Tuesday marks 20 years since the death of Hungarian mathematician Paul Erdos (1913-1996), an obsessive hunter of interesting problems and mathematical loose ends who, across a 70-plus-year career, published more than 1,500 papers. His habit of collaboration — working with no fewer than 511 coauthors — inspired the creation of Erdos numbers. Those 511 coauthors each have an Erdos number of 1; someone who wrote a paper with one of the 511 would have an Erdos number of 2; and so forth, each degree of separation increasing the number by one.
It’s an informal measure of a researcher’s connectedness, a source of playful bragging rights — or not so playful: One mathematician controversially attempted to auction a chance to piggyback on his comparatively low Erdos number. But, mathematicians being mathematicians, the numbers have themselves become a source of study, a way to investigate patterns of collaboration and the dissemination of ideas within and across fields. Thanks to interdisciplinary inquiry and the rise of computational analysis, Erdos numbers have reached far beyond mathematics. (Linguist Noam Chomsky has an Erdos number of 4; German Chancellor Angela Merkel, a former chemist, has an Erdos number of 5.)

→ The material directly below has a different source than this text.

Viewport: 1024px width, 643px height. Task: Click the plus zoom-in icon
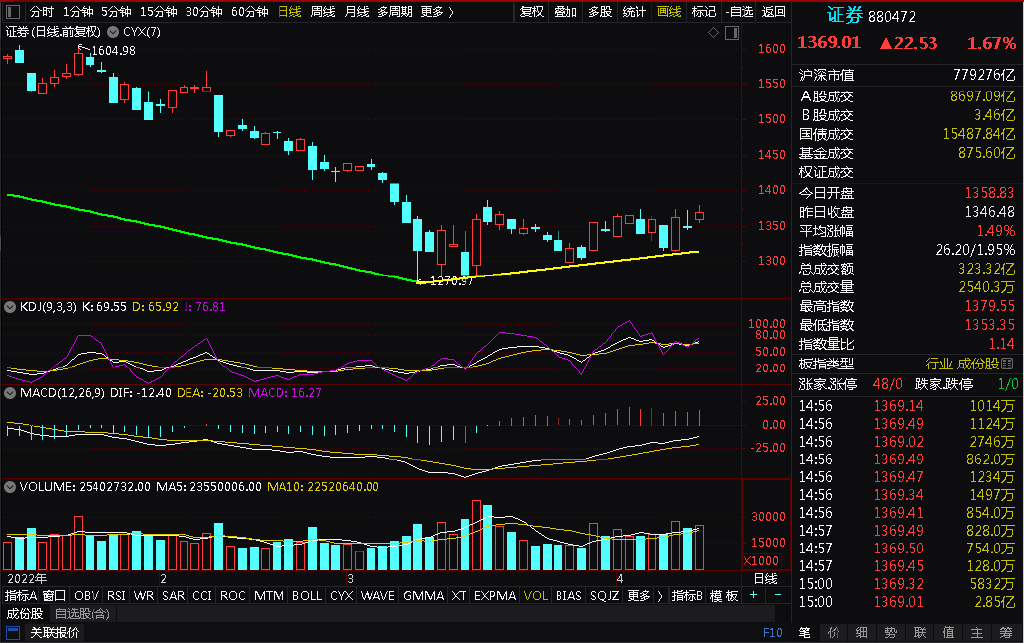click(754, 595)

It is, of course, similar to the pop-culture exercise of finding movie-cast chains of collaboration that end with actor Kevin Bacon. Musicians have another version of the game, centered around members of the heavy-metal band Black Sabbath. Like the Erdos number, the Bacon and Sabbath games play on the unexpected collapse of distance between seemingly far-flung points. (This writer, for instance, while bereft of an Erdos number, can claim a Sabbath number of 5.)

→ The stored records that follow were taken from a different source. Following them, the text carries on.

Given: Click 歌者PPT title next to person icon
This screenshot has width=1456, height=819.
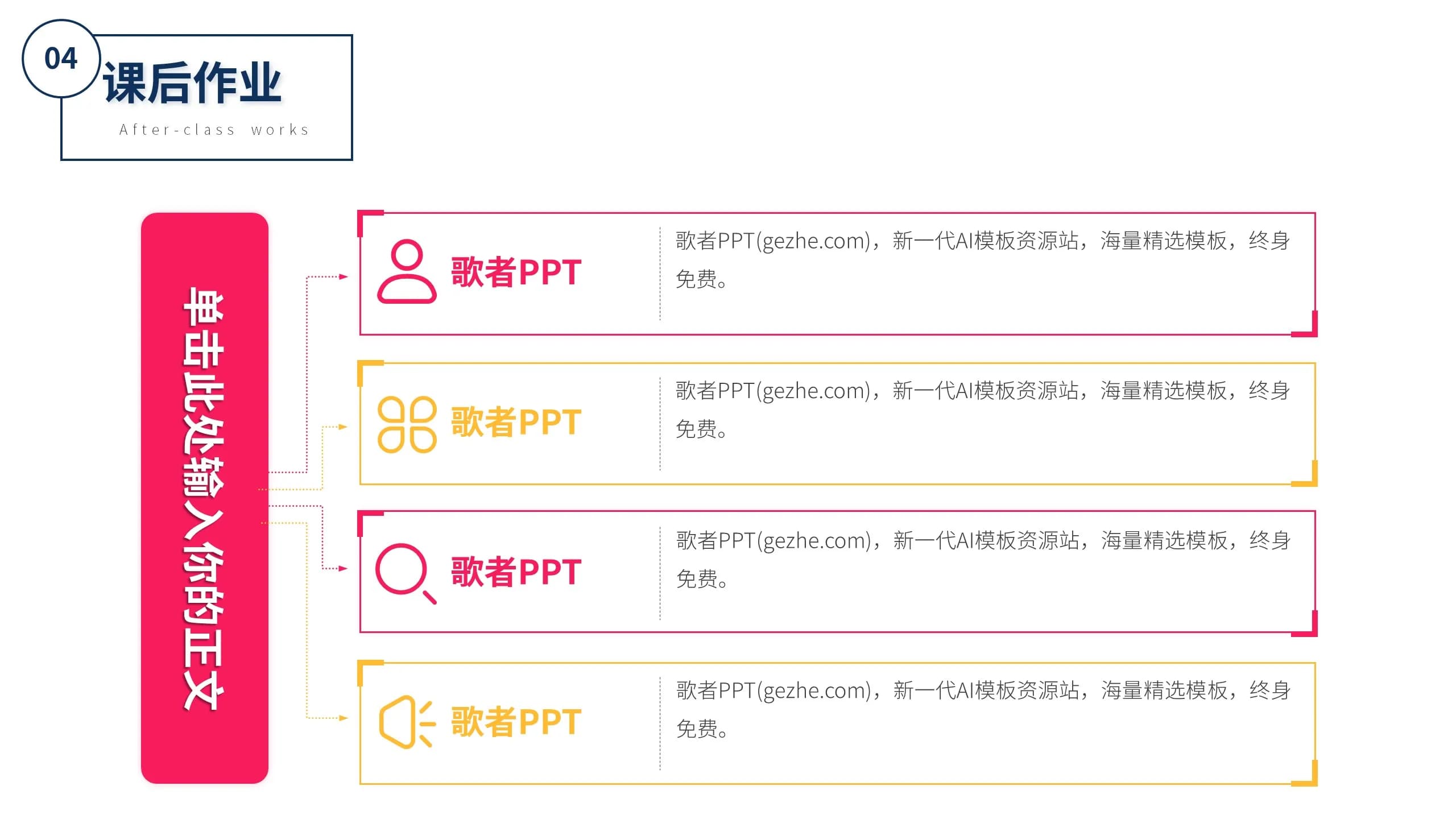Looking at the screenshot, I should click(x=516, y=272).
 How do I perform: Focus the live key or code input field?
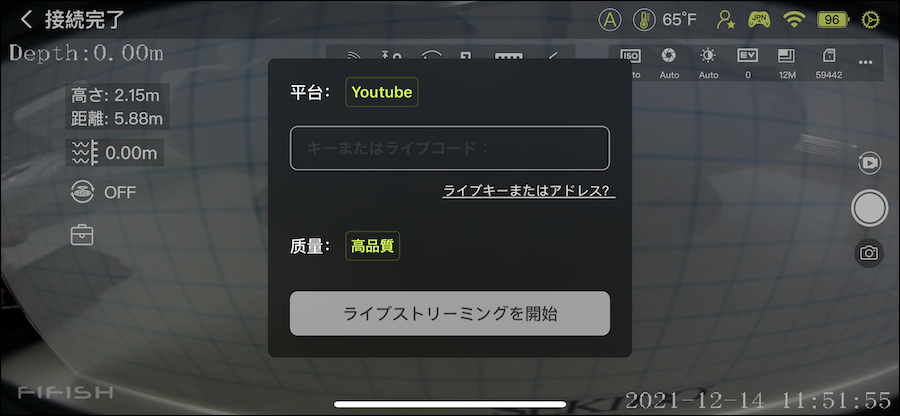click(449, 148)
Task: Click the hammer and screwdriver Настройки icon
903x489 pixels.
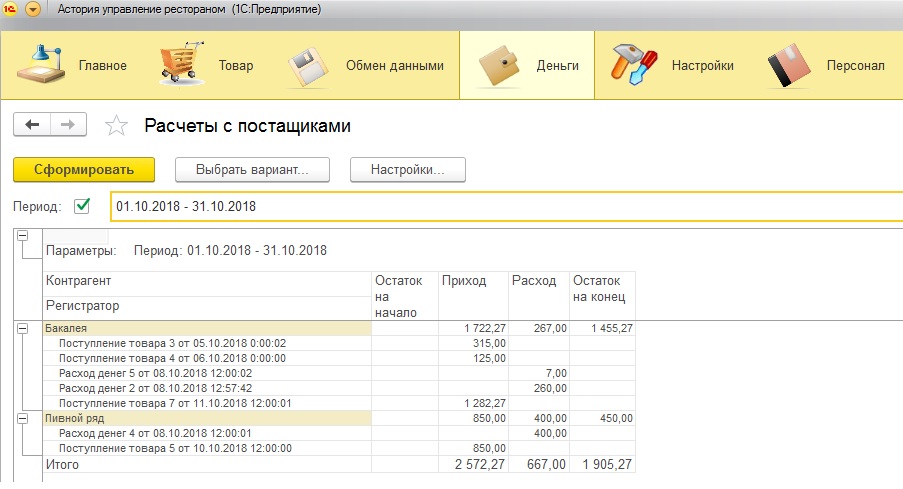Action: (x=632, y=65)
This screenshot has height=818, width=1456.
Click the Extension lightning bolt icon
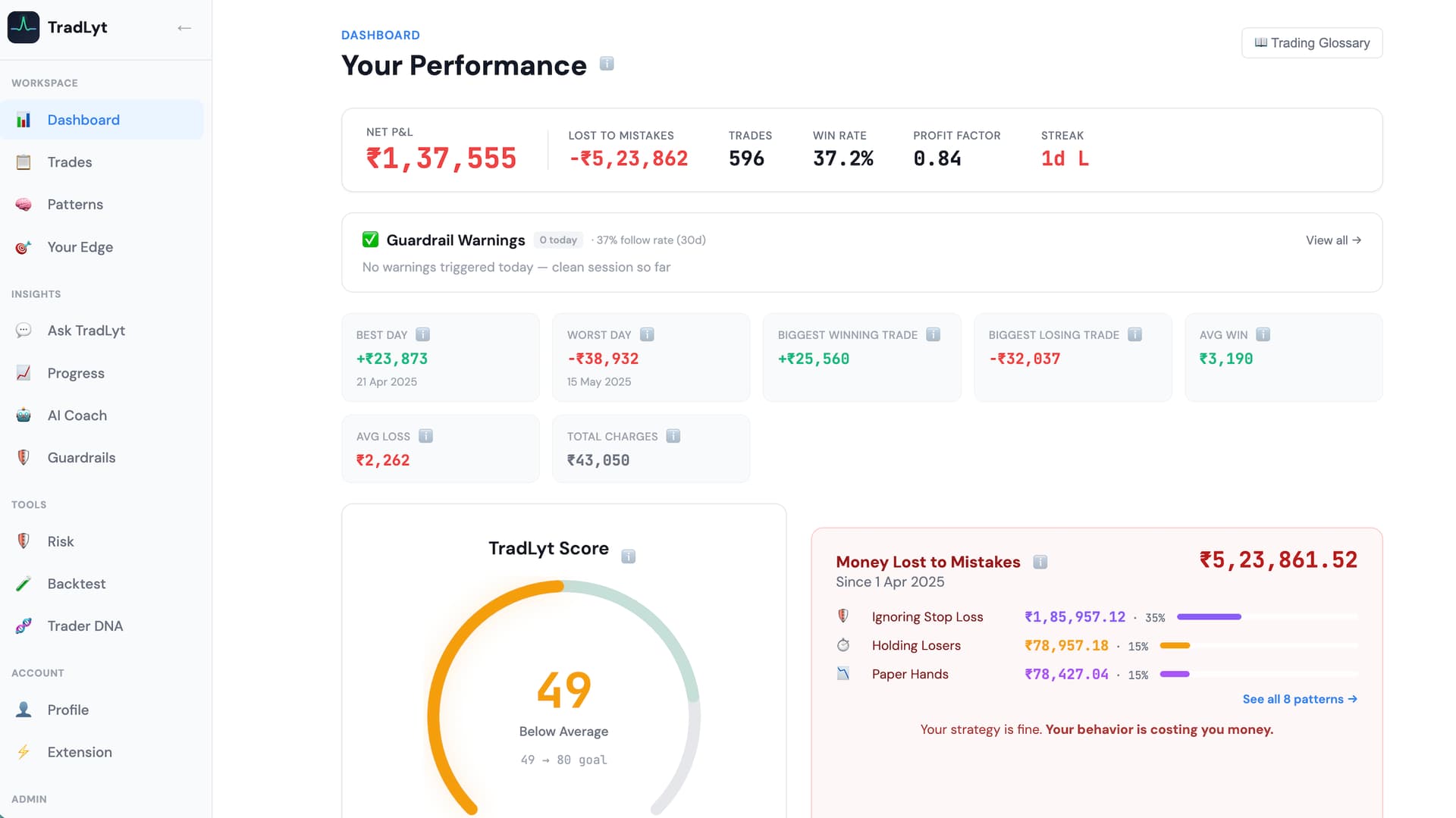24,752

But the parallels between music and mathematics raise an interesting puzzle: Which professional musician has the lowest Erdos number? There is no shortage of musicians that can make the connection. Jazz pianist Vijay Iyer, for example, thanks to an interest in computational models of music, has an Erdos number of 6; Brian May, guitarist for the band Queen, with a PhD in astrophysics, rates a 5; papers on probability and statistics garnered longtime mathematician and sometime satirical singer-songwriter Tom Lehrer a 4. Lower than that? One finds Glenn Turner, mathematics professor and founding guitarist of the seminal punk band the Angry Samoans (Erdos number 3), alongside classical pianists (and professors) Eugenia Cheng and Per Enflo (Erdos number 2). Even musically, it seems, Erdos numbers manage to exemplify their namesake’s broad, inexhaustible curiosity.